High turnout for Yemen presidential elections

22 February 2012

Government officials point to number of voters as a sign of confidence in only candidate in 21 February poll

Turnout for Yemen’s first presidential election in six years was as high as 80 per cent in some parts of the country, according to government officials.

Up to 10 million Yemenis were registered to vote in the 21 February election in which only one candidate, former vice-president Abdrabbu Mansour al-Hadi, stood. A lack of opposition candidates meant that government officials had only statistics to turn to as a sign of the poll’s legitimacy.

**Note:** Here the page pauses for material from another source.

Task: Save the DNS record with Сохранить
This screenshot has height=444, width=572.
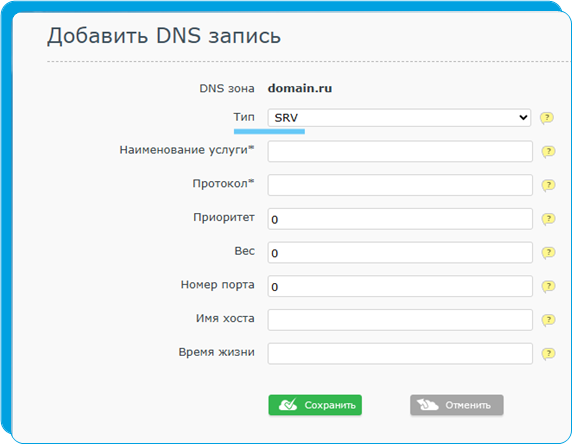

Al-Hadi has been leader-in-waiting since his predecessor Ali Abdullah Saleh signed a GCC-brokered transition deal in November 2011. A key component of the agreement was a clause, which called for members of both Saleh’s ruling General People’s Congress (GPC) and the opposition National Council, led by the GPC’s main competitor, the Joint Meeting Parties (JPC), to vote for Al-Hadi.

Voters on the streets of Sanaa were broadly positive about the election, if only because it ended Saleh’s rule after more than three decades at the top. “This is not democracy because it is only one person,” said Abdilaziz, a young Yemeni, after voting in the Sawan district of Sanaa. “But it is good because it is a change and it means an end to Saleh.”

The poll marks the fourth time in little over a year that popular protests have led to the exit of an Arab leader. Opposition to Saleh’s rule boiled over in 2011 when growing numbers of protesters took to the streets bemoaning widespread corruption, a lack of economic development and clamps on personal freedoms. They were spurred on by similar movements in Tunisia, Egypt, Libya and Syria.

Al-Hadi now faces the stern task of creating a consensus National Dialogue council, which is to involve southern secessionists and members of the northern dissident Houthi movement. Violence broke out across the formerly independent south on election day, while the Houthis led a boycott of the poll.